───── Records supplied
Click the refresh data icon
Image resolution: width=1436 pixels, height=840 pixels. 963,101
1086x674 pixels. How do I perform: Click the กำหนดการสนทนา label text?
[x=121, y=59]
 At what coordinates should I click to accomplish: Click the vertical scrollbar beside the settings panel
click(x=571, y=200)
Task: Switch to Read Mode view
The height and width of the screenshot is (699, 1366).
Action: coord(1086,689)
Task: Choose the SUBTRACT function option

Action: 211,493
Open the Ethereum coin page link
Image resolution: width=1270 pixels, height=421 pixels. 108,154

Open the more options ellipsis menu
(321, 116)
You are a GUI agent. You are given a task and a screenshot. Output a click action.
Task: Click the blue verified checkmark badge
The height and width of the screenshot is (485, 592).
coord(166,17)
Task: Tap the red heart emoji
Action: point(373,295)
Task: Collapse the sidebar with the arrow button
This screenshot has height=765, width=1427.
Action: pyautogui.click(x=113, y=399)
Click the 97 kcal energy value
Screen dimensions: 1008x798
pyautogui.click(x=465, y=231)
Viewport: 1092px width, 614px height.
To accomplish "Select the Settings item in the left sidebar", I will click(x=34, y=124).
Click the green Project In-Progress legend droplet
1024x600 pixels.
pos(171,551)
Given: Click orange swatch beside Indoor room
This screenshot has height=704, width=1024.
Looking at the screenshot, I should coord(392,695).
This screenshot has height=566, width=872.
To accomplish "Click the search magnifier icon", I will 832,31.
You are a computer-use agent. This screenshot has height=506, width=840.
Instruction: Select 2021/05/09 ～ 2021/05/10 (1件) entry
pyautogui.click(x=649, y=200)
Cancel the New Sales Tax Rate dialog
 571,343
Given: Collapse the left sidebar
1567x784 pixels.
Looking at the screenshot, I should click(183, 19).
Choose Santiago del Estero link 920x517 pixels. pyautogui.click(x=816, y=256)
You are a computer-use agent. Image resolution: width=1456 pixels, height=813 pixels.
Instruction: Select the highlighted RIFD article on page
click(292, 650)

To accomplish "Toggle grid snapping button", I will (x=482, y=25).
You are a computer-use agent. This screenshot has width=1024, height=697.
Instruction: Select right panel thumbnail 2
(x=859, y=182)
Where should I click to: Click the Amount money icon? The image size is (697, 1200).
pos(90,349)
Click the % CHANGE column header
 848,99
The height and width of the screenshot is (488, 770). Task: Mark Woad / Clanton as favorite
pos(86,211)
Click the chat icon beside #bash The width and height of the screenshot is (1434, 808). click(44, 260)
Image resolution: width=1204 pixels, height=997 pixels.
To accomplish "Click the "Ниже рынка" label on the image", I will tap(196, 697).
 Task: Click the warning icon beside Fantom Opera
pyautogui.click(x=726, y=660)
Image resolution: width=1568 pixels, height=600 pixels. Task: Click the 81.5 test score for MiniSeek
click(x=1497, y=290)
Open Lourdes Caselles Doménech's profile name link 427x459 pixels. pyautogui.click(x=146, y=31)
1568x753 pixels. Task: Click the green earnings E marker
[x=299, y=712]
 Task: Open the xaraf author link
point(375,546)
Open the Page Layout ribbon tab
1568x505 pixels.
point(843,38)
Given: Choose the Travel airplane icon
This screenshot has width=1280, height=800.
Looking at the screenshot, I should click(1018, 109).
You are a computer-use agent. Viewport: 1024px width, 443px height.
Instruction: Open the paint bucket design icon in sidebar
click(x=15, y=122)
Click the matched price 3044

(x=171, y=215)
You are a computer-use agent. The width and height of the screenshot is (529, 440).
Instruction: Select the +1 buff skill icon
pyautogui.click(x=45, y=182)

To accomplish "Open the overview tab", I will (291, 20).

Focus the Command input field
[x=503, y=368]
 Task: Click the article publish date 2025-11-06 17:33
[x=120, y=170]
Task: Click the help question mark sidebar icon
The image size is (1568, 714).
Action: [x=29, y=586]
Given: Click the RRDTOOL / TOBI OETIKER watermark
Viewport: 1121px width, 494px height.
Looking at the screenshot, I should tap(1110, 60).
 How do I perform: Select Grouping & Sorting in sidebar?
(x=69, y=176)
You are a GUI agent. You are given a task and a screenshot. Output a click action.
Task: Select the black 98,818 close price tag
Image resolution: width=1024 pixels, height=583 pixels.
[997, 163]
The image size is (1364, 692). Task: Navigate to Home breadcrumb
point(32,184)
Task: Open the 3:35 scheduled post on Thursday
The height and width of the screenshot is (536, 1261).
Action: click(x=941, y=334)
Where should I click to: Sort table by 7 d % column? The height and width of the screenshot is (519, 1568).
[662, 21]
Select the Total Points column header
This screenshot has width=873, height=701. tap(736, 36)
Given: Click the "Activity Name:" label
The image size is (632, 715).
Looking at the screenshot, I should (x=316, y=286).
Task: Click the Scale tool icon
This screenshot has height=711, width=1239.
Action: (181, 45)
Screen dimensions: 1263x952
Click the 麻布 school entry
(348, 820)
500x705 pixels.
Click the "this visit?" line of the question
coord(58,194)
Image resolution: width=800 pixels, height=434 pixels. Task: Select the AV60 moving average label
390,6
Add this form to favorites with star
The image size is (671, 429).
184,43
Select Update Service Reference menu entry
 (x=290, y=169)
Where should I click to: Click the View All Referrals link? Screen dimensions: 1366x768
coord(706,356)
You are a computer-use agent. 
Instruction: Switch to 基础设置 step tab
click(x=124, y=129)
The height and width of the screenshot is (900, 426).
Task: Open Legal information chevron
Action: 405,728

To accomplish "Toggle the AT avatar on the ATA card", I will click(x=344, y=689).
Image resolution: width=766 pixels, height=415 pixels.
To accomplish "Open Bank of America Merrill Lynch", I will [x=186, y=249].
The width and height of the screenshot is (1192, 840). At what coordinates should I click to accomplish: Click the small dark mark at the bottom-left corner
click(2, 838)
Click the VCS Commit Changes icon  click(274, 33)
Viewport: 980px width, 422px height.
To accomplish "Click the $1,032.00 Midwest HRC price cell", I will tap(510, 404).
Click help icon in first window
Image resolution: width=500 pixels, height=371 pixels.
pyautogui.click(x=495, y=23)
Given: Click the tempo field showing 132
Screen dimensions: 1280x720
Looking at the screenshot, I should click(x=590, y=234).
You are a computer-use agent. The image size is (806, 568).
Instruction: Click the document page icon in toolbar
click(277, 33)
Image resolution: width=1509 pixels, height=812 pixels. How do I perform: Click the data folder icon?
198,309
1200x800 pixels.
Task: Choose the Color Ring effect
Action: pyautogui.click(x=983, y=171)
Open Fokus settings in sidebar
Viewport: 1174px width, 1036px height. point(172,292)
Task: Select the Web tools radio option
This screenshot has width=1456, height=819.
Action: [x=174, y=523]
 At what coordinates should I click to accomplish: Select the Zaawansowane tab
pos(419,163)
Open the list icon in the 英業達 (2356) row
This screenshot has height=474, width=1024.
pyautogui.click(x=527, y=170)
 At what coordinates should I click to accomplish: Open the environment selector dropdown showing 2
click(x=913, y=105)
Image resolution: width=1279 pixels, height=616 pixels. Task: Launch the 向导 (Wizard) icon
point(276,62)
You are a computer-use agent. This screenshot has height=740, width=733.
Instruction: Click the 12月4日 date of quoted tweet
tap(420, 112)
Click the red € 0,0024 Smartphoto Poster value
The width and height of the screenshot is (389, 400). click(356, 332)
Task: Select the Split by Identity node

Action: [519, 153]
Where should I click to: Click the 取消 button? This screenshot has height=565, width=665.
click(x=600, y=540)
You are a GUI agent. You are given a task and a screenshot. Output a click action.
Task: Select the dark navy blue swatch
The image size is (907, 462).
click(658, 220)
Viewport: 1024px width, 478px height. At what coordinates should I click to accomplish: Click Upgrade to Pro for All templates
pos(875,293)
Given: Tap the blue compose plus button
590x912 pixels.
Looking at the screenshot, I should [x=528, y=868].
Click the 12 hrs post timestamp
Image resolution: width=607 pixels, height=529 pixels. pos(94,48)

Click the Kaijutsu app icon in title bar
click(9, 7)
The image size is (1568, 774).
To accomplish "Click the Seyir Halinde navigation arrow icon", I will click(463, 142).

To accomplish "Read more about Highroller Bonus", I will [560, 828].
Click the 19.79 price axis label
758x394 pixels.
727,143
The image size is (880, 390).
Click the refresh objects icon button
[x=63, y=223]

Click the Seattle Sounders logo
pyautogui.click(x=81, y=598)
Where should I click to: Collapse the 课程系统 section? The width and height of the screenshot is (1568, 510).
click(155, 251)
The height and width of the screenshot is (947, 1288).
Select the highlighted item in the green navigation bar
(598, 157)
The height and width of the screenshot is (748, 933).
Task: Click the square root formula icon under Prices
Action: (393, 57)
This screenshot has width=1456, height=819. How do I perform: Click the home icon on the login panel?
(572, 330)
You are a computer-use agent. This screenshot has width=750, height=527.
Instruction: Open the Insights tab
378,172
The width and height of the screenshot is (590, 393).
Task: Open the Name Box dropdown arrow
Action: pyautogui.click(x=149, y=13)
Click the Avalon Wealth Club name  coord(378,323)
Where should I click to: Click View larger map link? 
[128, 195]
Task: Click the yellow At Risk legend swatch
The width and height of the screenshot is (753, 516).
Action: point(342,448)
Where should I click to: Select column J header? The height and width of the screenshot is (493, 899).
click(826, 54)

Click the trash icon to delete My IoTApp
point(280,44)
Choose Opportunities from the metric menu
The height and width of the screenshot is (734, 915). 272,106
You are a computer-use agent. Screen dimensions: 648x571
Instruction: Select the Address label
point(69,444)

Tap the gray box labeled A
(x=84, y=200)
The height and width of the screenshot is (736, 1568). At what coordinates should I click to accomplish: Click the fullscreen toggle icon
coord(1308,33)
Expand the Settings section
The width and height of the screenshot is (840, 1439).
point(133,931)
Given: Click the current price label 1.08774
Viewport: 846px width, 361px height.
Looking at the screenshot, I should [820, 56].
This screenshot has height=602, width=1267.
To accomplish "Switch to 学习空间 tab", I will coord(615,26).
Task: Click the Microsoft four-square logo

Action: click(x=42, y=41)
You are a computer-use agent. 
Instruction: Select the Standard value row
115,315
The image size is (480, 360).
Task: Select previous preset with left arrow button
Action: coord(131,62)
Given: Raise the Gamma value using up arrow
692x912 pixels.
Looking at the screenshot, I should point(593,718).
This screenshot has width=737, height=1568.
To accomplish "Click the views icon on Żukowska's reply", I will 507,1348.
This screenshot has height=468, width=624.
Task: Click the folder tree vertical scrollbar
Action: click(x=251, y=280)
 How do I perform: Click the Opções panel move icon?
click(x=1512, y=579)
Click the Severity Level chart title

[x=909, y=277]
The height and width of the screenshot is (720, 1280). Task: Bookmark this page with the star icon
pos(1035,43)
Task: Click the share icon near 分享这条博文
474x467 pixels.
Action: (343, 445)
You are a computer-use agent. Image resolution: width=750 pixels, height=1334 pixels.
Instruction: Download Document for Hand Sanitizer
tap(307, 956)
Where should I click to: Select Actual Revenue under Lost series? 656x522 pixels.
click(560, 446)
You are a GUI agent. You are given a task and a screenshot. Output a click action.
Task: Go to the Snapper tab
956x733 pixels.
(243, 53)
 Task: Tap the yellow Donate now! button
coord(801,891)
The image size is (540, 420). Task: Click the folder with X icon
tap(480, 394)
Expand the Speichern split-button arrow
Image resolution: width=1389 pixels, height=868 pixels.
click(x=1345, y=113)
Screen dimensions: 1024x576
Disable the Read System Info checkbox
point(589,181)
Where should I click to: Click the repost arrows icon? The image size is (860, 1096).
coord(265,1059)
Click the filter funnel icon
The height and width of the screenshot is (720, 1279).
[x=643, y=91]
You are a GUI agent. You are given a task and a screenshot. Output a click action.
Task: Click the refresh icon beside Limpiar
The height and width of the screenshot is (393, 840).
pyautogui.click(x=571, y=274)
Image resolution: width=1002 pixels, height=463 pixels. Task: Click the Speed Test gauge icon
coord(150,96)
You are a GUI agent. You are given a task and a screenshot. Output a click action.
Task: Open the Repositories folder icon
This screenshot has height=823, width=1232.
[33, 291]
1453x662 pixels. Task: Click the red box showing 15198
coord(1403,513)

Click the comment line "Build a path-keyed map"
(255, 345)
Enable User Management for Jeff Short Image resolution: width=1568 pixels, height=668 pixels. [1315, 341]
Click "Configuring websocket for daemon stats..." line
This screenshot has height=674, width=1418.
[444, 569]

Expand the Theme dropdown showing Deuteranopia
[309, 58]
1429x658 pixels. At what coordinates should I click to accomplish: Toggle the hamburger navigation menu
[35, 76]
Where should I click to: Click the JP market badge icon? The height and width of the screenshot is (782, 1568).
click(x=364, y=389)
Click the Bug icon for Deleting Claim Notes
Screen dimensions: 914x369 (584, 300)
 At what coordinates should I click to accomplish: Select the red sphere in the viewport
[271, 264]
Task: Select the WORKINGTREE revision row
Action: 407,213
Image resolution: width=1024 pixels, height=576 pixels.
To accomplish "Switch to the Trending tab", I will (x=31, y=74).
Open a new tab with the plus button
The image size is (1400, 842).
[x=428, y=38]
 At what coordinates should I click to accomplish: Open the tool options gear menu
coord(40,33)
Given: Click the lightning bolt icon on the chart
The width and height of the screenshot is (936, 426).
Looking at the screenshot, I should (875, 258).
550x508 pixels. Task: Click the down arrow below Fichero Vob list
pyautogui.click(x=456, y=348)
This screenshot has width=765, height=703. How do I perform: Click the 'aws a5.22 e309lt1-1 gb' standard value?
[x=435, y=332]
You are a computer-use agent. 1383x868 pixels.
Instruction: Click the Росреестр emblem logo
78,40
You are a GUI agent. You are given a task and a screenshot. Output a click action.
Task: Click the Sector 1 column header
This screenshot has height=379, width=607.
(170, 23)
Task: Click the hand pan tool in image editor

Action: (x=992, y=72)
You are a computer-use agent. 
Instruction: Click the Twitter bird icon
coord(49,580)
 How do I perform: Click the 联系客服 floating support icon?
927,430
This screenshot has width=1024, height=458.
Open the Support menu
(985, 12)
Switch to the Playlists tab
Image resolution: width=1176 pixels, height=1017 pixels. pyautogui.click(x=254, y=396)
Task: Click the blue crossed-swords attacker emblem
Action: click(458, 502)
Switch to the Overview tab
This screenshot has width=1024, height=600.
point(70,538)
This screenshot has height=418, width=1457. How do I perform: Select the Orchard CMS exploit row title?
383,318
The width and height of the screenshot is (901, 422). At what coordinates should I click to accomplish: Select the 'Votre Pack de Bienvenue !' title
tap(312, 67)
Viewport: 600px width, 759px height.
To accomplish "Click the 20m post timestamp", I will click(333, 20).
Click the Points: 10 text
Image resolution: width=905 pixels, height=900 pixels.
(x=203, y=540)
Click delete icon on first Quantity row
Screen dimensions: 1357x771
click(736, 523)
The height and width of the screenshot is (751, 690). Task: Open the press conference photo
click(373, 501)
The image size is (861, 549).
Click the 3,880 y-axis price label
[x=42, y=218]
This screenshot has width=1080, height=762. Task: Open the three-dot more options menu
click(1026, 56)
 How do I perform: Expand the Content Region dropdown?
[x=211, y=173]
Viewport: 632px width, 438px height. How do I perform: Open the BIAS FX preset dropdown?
──────────
[Task to carry out]
When a line in the material above holds the word "plus", copy that line.

[Answer section]
Given: Tap the blue compose plus button
Open a new tab with the plus button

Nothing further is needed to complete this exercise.